DATA FOR ANALYSIS:
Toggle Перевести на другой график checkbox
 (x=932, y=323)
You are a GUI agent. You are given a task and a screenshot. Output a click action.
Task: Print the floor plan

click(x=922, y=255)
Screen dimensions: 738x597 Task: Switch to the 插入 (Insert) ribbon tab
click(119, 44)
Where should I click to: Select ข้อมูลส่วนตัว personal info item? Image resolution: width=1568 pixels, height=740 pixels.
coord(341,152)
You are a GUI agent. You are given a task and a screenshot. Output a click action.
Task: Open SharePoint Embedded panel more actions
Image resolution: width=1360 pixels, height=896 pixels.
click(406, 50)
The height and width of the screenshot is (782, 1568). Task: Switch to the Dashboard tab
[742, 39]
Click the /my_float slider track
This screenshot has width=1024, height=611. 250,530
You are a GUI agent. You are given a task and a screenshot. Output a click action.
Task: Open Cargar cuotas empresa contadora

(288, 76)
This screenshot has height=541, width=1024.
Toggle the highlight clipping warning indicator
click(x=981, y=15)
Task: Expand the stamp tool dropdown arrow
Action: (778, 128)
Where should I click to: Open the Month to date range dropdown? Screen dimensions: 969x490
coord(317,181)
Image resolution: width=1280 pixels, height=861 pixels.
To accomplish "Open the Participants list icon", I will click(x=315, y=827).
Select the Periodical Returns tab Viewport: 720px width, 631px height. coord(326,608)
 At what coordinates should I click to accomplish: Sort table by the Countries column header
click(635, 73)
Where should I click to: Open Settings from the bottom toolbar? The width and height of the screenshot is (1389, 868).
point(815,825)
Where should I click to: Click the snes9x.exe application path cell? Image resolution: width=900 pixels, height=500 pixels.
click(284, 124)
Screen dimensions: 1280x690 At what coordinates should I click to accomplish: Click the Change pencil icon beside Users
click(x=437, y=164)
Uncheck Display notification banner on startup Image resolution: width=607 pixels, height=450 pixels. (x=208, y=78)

TASK ITEM: Output every entry exactly as given.

RESPONSE FOR THIS EXERCISE:
Toggle Перевести на другой график checkbox
 (x=932, y=323)
You are a GUI agent. You are given a task and a screenshot. Output a click action.
Task: Print the floor plan

click(x=922, y=255)
Screen dimensions: 738x597 Task: Switch to the 插入 (Insert) ribbon tab
click(119, 44)
Where should I click to: Select ข้อมูลส่วนตัว personal info item? Image resolution: width=1568 pixels, height=740 pixels.
coord(341,152)
You are a GUI agent. You are given a task and a screenshot. Output a click action.
Task: Open SharePoint Embedded panel more actions
Image resolution: width=1360 pixels, height=896 pixels.
click(406, 50)
The height and width of the screenshot is (782, 1568). Task: Switch to the Dashboard tab
[742, 39]
Click the /my_float slider track
This screenshot has width=1024, height=611. 250,530
You are a GUI agent. You are given a task and a screenshot. Output a click action.
Task: Open Cargar cuotas empresa contadora

(288, 76)
This screenshot has height=541, width=1024.
Toggle the highlight clipping warning indicator
click(x=981, y=15)
Task: Expand the stamp tool dropdown arrow
Action: (778, 128)
Where should I click to: Open the Month to date range dropdown? Screen dimensions: 969x490
coord(317,181)
Image resolution: width=1280 pixels, height=861 pixels.
To accomplish "Open the Participants list icon", I will click(x=315, y=827).
Select the Periodical Returns tab Viewport: 720px width, 631px height. coord(326,608)
 At what coordinates should I click to accomplish: Sort table by the Countries column header
click(635, 73)
Where should I click to: Open Settings from the bottom toolbar? The width and height of the screenshot is (1389, 868).
point(815,825)
Where should I click to: Click the snes9x.exe application path cell? Image resolution: width=900 pixels, height=500 pixels.
click(284, 124)
Screen dimensions: 1280x690 At what coordinates should I click to accomplish: Click the Change pencil icon beside Users
click(x=437, y=164)
Uncheck Display notification banner on startup Image resolution: width=607 pixels, height=450 pixels. (x=208, y=78)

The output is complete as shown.